:: Data supplied ::

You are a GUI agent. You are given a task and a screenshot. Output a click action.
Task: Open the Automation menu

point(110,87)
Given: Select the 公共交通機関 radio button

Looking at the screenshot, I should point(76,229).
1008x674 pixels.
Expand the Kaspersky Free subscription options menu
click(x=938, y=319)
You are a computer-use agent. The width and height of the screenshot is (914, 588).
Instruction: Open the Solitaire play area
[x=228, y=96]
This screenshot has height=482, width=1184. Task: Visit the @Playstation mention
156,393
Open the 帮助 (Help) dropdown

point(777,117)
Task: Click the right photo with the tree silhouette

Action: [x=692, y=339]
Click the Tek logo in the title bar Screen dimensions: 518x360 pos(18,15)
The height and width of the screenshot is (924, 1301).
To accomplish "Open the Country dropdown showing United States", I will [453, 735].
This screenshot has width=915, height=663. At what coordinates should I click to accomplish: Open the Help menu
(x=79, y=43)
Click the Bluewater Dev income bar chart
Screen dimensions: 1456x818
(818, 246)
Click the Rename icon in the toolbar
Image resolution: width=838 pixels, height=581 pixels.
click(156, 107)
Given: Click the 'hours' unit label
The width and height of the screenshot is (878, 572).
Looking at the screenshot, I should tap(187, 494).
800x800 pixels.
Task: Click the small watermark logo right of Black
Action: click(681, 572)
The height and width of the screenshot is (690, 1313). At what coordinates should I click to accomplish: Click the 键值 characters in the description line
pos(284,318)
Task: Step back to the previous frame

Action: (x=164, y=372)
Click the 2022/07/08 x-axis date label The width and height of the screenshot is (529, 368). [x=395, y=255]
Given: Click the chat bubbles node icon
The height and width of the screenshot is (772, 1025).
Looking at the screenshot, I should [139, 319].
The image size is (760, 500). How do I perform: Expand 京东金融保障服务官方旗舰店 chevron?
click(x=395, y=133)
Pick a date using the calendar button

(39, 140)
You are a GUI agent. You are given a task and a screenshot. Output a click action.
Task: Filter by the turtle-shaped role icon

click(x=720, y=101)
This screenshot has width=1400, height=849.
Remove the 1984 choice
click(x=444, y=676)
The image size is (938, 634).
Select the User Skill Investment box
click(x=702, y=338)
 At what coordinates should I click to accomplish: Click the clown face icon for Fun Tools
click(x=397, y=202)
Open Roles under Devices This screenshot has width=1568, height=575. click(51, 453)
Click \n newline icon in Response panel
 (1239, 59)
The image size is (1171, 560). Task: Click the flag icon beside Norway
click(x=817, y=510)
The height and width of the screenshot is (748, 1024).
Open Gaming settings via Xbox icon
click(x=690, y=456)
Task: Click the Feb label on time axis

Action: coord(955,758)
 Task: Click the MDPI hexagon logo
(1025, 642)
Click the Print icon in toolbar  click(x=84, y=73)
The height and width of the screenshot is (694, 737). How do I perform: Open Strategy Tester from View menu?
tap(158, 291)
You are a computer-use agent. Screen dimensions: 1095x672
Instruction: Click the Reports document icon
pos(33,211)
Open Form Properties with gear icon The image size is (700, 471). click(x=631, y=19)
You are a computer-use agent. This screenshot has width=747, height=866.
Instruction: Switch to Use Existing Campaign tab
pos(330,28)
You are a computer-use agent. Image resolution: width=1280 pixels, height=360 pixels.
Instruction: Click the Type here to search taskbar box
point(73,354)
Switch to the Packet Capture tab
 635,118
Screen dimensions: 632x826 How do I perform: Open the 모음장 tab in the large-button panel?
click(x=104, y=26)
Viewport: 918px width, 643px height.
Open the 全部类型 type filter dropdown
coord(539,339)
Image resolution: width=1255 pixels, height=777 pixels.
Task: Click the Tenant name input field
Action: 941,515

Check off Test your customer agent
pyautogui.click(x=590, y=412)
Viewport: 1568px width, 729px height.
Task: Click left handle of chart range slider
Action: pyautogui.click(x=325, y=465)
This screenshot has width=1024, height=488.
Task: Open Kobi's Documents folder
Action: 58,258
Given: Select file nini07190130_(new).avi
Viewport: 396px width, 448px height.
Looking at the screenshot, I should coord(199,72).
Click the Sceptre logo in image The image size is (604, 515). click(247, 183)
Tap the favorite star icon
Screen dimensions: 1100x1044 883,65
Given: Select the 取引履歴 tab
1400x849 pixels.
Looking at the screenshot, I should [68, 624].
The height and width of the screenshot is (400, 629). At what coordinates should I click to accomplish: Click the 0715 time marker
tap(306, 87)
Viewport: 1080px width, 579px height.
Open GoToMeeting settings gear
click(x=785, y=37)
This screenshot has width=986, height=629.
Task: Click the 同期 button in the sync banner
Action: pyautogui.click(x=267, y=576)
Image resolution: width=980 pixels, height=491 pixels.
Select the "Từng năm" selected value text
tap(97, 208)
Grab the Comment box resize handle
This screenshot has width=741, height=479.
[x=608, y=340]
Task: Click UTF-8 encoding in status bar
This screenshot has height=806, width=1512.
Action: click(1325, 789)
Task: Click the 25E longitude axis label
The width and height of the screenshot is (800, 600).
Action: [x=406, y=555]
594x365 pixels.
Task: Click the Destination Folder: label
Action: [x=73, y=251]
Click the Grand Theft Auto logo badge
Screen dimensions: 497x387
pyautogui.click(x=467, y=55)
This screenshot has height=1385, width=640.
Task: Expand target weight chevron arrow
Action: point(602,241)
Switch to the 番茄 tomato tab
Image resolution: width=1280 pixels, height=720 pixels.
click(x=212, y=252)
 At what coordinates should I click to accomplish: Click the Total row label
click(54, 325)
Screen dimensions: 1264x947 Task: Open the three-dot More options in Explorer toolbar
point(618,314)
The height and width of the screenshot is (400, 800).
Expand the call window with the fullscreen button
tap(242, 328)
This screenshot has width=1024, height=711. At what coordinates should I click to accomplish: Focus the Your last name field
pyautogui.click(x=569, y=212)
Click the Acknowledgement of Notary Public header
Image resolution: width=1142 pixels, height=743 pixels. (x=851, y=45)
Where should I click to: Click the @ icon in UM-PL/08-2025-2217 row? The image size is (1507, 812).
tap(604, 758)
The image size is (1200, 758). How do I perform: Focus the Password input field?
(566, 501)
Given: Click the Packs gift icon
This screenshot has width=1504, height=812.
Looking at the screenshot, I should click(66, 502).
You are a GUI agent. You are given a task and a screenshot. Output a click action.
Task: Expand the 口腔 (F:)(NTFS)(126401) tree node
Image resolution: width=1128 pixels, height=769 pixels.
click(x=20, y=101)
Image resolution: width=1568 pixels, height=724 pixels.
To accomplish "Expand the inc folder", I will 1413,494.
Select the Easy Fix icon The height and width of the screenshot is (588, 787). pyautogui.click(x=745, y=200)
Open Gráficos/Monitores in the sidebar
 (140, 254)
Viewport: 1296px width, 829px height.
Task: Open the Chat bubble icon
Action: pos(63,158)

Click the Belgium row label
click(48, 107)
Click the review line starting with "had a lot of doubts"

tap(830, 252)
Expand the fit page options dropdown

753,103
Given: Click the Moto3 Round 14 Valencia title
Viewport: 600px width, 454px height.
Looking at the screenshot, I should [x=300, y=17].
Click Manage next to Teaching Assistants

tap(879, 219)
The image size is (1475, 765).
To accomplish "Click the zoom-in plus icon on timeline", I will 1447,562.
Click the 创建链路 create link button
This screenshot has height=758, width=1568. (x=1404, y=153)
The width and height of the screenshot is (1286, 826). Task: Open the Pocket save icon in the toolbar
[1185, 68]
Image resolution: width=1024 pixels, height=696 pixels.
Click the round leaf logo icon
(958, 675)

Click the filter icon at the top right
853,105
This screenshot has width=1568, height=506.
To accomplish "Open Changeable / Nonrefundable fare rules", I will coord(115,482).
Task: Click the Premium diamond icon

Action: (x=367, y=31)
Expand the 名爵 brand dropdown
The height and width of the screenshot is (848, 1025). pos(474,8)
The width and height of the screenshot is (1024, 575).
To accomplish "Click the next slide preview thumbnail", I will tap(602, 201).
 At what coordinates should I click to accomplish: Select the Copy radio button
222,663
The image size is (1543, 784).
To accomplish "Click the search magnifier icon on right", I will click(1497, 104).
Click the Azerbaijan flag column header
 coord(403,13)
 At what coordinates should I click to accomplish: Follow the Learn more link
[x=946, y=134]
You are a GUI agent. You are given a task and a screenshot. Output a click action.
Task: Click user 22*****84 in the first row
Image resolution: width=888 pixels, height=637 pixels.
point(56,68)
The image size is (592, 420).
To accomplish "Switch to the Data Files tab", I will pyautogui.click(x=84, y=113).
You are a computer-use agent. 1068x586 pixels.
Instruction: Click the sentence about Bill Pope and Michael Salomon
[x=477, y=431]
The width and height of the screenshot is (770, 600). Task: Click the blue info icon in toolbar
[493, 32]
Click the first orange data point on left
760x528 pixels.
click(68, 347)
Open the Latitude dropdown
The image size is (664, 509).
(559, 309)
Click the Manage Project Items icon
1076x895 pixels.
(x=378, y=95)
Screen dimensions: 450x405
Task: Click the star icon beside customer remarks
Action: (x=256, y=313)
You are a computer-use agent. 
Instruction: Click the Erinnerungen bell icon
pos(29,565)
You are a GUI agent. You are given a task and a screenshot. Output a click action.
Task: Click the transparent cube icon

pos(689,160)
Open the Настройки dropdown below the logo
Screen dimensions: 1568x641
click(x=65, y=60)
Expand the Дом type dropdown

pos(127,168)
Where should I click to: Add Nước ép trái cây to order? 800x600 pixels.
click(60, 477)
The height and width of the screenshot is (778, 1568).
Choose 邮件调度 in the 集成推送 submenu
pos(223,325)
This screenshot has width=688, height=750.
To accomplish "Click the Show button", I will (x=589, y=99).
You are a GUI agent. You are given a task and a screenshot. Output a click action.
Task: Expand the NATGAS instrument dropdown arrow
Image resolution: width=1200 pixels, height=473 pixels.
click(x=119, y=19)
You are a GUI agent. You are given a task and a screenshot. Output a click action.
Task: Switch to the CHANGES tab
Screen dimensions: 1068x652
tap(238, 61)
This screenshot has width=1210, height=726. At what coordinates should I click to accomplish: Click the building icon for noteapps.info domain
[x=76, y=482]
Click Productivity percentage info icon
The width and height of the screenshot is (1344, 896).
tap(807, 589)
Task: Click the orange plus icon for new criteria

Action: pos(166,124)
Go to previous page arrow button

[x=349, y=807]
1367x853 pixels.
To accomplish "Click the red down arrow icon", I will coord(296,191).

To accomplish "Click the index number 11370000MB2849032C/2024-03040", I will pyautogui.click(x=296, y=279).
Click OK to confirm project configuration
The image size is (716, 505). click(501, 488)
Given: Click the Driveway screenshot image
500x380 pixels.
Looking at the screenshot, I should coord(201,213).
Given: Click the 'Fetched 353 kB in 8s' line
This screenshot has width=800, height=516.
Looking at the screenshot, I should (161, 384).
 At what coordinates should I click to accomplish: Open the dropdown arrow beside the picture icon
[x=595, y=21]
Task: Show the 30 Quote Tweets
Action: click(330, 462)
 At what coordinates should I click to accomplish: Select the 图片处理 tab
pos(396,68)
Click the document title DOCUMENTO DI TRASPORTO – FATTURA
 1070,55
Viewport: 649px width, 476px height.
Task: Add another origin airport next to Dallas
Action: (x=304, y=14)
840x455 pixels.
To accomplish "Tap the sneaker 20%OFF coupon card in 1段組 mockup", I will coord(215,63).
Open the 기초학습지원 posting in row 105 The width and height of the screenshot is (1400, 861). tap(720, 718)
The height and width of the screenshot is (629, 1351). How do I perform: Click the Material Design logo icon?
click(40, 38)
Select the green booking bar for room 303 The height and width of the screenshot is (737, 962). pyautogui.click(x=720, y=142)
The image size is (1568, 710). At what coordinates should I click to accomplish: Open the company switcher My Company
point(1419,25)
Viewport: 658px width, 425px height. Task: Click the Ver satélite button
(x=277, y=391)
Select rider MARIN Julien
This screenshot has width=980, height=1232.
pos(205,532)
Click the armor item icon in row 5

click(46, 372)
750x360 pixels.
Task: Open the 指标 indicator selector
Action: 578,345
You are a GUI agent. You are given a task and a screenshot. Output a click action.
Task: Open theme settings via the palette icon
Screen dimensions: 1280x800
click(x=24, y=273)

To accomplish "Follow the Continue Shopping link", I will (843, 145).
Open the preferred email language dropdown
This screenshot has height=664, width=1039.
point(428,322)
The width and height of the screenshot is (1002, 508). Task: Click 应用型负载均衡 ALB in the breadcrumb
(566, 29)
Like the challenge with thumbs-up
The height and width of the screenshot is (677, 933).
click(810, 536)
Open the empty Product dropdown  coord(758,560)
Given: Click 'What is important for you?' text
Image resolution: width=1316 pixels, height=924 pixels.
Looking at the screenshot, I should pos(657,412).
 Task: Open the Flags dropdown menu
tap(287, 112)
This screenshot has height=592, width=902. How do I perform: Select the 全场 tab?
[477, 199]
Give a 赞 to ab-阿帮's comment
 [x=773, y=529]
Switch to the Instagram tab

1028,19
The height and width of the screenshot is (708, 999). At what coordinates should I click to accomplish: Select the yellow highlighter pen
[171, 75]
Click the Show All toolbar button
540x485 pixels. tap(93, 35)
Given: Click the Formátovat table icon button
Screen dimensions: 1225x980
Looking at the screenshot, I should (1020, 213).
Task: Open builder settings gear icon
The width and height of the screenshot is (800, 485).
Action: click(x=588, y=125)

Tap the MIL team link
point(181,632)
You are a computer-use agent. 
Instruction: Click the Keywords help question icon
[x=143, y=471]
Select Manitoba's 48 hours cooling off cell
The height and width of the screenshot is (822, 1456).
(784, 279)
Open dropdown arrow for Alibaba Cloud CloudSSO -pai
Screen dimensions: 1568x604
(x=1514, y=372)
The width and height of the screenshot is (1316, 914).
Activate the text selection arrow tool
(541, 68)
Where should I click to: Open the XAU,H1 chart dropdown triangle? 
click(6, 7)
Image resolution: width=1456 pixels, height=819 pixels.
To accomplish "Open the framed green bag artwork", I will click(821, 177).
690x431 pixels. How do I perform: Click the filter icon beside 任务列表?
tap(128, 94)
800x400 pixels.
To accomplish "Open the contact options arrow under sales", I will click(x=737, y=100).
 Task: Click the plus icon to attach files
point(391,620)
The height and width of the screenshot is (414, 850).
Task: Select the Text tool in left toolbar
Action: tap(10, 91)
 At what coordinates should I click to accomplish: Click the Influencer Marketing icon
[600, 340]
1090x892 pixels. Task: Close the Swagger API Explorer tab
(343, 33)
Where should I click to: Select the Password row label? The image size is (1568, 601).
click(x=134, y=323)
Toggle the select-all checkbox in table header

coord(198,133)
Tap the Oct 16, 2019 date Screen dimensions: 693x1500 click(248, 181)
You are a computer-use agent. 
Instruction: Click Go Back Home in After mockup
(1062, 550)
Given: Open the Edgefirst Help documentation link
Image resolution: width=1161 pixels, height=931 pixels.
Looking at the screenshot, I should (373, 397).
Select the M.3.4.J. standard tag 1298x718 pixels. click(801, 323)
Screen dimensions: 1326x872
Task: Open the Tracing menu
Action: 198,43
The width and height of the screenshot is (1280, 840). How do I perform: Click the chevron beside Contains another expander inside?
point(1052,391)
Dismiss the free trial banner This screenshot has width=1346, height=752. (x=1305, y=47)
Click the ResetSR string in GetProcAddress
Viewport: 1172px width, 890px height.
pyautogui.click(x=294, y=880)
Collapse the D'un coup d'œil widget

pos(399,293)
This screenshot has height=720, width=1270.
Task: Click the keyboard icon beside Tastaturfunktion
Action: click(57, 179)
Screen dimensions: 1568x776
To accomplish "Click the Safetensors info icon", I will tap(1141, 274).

:: Task directions ::
Copy exactly the lines that run from the first line of the data to the line containing "This screenshot has width=1400, height=849.", please, with both ends included and nothing else.

:: Your solution ::
You are a GUI agent. You are given a task and a screenshot. Output a click action.
Task: Open the Automation menu

point(110,87)
Given: Select the 公共交通機関 radio button

Looking at the screenshot, I should point(76,229).
1008x674 pixels.
Expand the Kaspersky Free subscription options menu
click(x=938, y=319)
You are a computer-use agent. The width and height of the screenshot is (914, 588).
Instruction: Open the Solitaire play area
[x=228, y=96]
This screenshot has height=482, width=1184. Task: Visit the @Playstation mention
156,393
Open the 帮助 (Help) dropdown

point(777,117)
Task: Click the right photo with the tree silhouette

Action: [x=692, y=339]
Click the Tek logo in the title bar Screen dimensions: 518x360 pos(18,15)
The height and width of the screenshot is (924, 1301).
To accomplish "Open the Country dropdown showing United States", I will [453, 735].
This screenshot has width=915, height=663. At what coordinates should I click to accomplish: Open the Help menu
(x=79, y=43)
Click the Bluewater Dev income bar chart
Screen dimensions: 1456x818
(818, 246)
Click the Rename icon in the toolbar
Image resolution: width=838 pixels, height=581 pixels.
click(156, 107)
Given: Click the 'hours' unit label
The width and height of the screenshot is (878, 572).
Looking at the screenshot, I should tap(187, 494).
800x800 pixels.
Task: Click the small watermark logo right of Black
Action: click(681, 572)
The height and width of the screenshot is (690, 1313). At what coordinates should I click to accomplish: Click the 键值 characters in the description line
pos(284,318)
Task: Step back to the previous frame

Action: (x=164, y=372)
Click the 2022/07/08 x-axis date label The width and height of the screenshot is (529, 368). [x=395, y=255]
Given: Click the chat bubbles node icon
The height and width of the screenshot is (772, 1025).
Looking at the screenshot, I should [139, 319].
The image size is (760, 500). How do I perform: Expand 京东金融保障服务官方旗舰店 chevron?
click(x=395, y=133)
Pick a date using the calendar button

(39, 140)
You are a GUI agent. You are given a task and a screenshot. Output a click action.
Task: Filter by the turtle-shaped role icon

click(x=720, y=101)
This screenshot has width=1400, height=849.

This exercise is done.